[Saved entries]
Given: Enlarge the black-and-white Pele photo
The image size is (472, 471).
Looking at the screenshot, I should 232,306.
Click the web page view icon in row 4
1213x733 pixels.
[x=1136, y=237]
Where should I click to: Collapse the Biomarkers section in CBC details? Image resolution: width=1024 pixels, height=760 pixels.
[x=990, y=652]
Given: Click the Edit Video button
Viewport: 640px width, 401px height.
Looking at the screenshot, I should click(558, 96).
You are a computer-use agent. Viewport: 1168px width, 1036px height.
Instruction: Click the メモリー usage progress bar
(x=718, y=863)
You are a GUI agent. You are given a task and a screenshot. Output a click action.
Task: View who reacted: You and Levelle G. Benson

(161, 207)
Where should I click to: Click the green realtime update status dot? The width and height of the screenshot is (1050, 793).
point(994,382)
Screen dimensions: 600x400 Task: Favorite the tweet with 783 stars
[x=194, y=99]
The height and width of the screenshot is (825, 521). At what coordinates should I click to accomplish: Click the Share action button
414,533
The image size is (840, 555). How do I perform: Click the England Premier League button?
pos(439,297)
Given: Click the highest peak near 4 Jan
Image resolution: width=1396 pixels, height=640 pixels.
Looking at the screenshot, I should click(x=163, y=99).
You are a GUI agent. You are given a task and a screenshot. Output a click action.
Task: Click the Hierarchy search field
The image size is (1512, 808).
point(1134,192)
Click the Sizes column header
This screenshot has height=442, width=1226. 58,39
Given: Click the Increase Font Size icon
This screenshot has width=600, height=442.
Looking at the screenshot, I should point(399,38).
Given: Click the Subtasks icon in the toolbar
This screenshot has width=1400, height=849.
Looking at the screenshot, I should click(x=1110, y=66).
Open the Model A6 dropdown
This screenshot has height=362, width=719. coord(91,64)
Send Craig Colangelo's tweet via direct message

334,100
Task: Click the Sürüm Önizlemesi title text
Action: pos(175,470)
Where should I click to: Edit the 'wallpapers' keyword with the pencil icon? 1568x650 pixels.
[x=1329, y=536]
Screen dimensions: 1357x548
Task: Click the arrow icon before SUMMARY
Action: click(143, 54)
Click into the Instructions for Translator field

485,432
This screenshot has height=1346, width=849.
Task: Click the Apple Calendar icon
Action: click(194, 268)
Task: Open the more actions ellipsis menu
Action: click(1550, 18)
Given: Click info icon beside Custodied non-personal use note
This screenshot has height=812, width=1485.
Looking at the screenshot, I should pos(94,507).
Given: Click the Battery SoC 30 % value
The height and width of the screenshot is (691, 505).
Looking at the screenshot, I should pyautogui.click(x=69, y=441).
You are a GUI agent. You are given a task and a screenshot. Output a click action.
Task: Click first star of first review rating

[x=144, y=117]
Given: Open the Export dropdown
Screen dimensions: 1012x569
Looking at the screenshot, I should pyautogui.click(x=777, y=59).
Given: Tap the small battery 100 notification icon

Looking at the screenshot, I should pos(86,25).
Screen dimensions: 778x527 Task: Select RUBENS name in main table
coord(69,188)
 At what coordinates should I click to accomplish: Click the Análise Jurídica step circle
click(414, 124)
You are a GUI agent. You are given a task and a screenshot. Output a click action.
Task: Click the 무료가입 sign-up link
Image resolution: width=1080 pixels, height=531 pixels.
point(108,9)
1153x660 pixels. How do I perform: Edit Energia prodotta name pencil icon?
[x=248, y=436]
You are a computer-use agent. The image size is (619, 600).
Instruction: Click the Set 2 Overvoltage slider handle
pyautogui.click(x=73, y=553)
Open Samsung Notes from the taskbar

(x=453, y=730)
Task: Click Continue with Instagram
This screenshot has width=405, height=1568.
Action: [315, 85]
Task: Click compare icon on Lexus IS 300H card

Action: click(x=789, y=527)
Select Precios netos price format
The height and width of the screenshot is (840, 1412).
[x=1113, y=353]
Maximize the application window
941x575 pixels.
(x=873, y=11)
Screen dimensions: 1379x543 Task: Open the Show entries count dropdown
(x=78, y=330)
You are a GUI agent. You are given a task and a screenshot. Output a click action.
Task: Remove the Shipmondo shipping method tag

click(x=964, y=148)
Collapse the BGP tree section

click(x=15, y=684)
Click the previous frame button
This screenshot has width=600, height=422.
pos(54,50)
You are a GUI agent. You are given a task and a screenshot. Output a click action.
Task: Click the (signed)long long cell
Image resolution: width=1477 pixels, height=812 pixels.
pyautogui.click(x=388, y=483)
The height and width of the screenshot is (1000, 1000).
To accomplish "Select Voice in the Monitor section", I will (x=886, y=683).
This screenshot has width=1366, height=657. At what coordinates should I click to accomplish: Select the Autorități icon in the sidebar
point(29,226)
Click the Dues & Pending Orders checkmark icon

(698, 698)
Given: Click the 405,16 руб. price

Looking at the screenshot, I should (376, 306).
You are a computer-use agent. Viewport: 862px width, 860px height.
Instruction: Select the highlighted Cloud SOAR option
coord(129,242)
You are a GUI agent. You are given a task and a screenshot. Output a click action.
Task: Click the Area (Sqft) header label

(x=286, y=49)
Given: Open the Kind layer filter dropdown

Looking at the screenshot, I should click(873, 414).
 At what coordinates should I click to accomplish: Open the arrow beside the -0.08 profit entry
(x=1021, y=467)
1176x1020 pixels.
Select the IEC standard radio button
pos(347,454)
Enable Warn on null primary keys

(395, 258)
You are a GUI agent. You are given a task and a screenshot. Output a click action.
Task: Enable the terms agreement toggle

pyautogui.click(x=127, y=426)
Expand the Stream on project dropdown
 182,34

- _PROBLEM TO SOLVE_: Say every entry again, exactly as it reads.

- _SOLVED PROBLEM_:
Given: Enlarge the black-and-white Pele photo
The image size is (472, 471).
Looking at the screenshot, I should 232,306.
Click the web page view icon in row 4
1213x733 pixels.
[x=1136, y=237]
Where should I click to: Collapse the Biomarkers section in CBC details? Image resolution: width=1024 pixels, height=760 pixels.
[x=990, y=652]
Given: Click the Edit Video button
Viewport: 640px width, 401px height.
Looking at the screenshot, I should click(558, 96).
You are a computer-use agent. Viewport: 1168px width, 1036px height.
Instruction: Click the メモリー usage progress bar
(x=718, y=863)
You are a GUI agent. You are given a task and a screenshot. Output a click action.
Task: View who reacted: You and Levelle G. Benson

(161, 207)
Where should I click to: Click the green realtime update status dot? The width and height of the screenshot is (1050, 793).
point(994,382)
Screen dimensions: 600x400 Task: Favorite the tweet with 783 stars
[x=194, y=99]
The height and width of the screenshot is (825, 521). At what coordinates should I click to accomplish: Click the Share action button
414,533
The image size is (840, 555). How do I perform: Click the England Premier League button?
pos(439,297)
Given: Click the highest peak near 4 Jan
Image resolution: width=1396 pixels, height=640 pixels.
Looking at the screenshot, I should click(x=163, y=99).
You are a GUI agent. You are given a task and a screenshot. Output a click action.
Task: Click the Hierarchy search field
The image size is (1512, 808).
point(1134,192)
Click the Sizes column header
This screenshot has height=442, width=1226. 58,39
Given: Click the Increase Font Size icon
This screenshot has width=600, height=442.
Looking at the screenshot, I should point(399,38).
Given: Click the Subtasks icon in the toolbar
This screenshot has width=1400, height=849.
Looking at the screenshot, I should click(x=1110, y=66).
Open the Model A6 dropdown
This screenshot has height=362, width=719. coord(91,64)
Send Craig Colangelo's tweet via direct message

334,100
Task: Click the Sürüm Önizlemesi title text
Action: pos(175,470)
Where should I click to: Edit the 'wallpapers' keyword with the pencil icon? 1568x650 pixels.
[x=1329, y=536]
Screen dimensions: 1357x548
Task: Click the arrow icon before SUMMARY
Action: click(143, 54)
Click into the Instructions for Translator field

485,432
This screenshot has height=1346, width=849.
Task: Click the Apple Calendar icon
Action: click(194, 268)
Task: Open the more actions ellipsis menu
Action: click(1550, 18)
Given: Click info icon beside Custodied non-personal use note
This screenshot has height=812, width=1485.
Looking at the screenshot, I should pos(94,507).
Given: Click the Battery SoC 30 % value
The height and width of the screenshot is (691, 505).
Looking at the screenshot, I should pyautogui.click(x=69, y=441).
You are a GUI agent. You are given a task and a screenshot. Output a click action.
Task: Click first star of first review rating

[x=144, y=117]
Given: Open the Export dropdown
Screen dimensions: 1012x569
Looking at the screenshot, I should pyautogui.click(x=777, y=59).
Given: Tap the small battery 100 notification icon

Looking at the screenshot, I should pos(86,25).
Screen dimensions: 778x527 Task: Select RUBENS name in main table
coord(69,188)
 At what coordinates should I click to accomplish: Click the Análise Jurídica step circle
click(414, 124)
You are a GUI agent. You are given a task and a screenshot. Output a click action.
Task: Click the 무료가입 sign-up link
Image resolution: width=1080 pixels, height=531 pixels.
point(108,9)
1153x660 pixels. How do I perform: Edit Energia prodotta name pencil icon?
[x=248, y=436]
You are a computer-use agent. The image size is (619, 600).
Instruction: Click the Set 2 Overvoltage slider handle
pyautogui.click(x=73, y=553)
Open Samsung Notes from the taskbar

(x=453, y=730)
Task: Click Continue with Instagram
This screenshot has width=405, height=1568.
Action: [315, 85]
Task: Click compare icon on Lexus IS 300H card

Action: click(x=789, y=527)
Select Precios netos price format
The height and width of the screenshot is (840, 1412).
[x=1113, y=353]
Maximize the application window
941x575 pixels.
(x=873, y=11)
Screen dimensions: 1379x543 Task: Open the Show entries count dropdown
(x=78, y=330)
You are a GUI agent. You are given a task and a screenshot. Output a click action.
Task: Remove the Shipmondo shipping method tag

click(x=964, y=148)
Collapse the BGP tree section

click(x=15, y=684)
Click the previous frame button
This screenshot has width=600, height=422.
pos(54,50)
You are a GUI agent. You are given a task and a screenshot. Output a click action.
Task: Click the (signed)long long cell
Image resolution: width=1477 pixels, height=812 pixels.
pyautogui.click(x=388, y=483)
The height and width of the screenshot is (1000, 1000).
To accomplish "Select Voice in the Monitor section", I will (x=886, y=683).
This screenshot has width=1366, height=657. At what coordinates should I click to accomplish: Select the Autorități icon in the sidebar
point(29,226)
Click the Dues & Pending Orders checkmark icon

(698, 698)
Given: Click the 405,16 руб. price

Looking at the screenshot, I should (376, 306).
You are a computer-use agent. Viewport: 862px width, 860px height.
Instruction: Select the highlighted Cloud SOAR option
coord(129,242)
You are a GUI agent. You are given a task and a screenshot. Output a click action.
Task: Click the Area (Sqft) header label

(x=286, y=49)
Given: Open the Kind layer filter dropdown

Looking at the screenshot, I should click(873, 414).
 At what coordinates should I click to accomplish: Open the arrow beside the -0.08 profit entry
(x=1021, y=467)
1176x1020 pixels.
Select the IEC standard radio button
pos(347,454)
Enable Warn on null primary keys

(395, 258)
You are a GUI agent. You are given a task and a screenshot. Output a click action.
Task: Enable the terms agreement toggle

pyautogui.click(x=127, y=426)
Expand the Stream on project dropdown
 182,34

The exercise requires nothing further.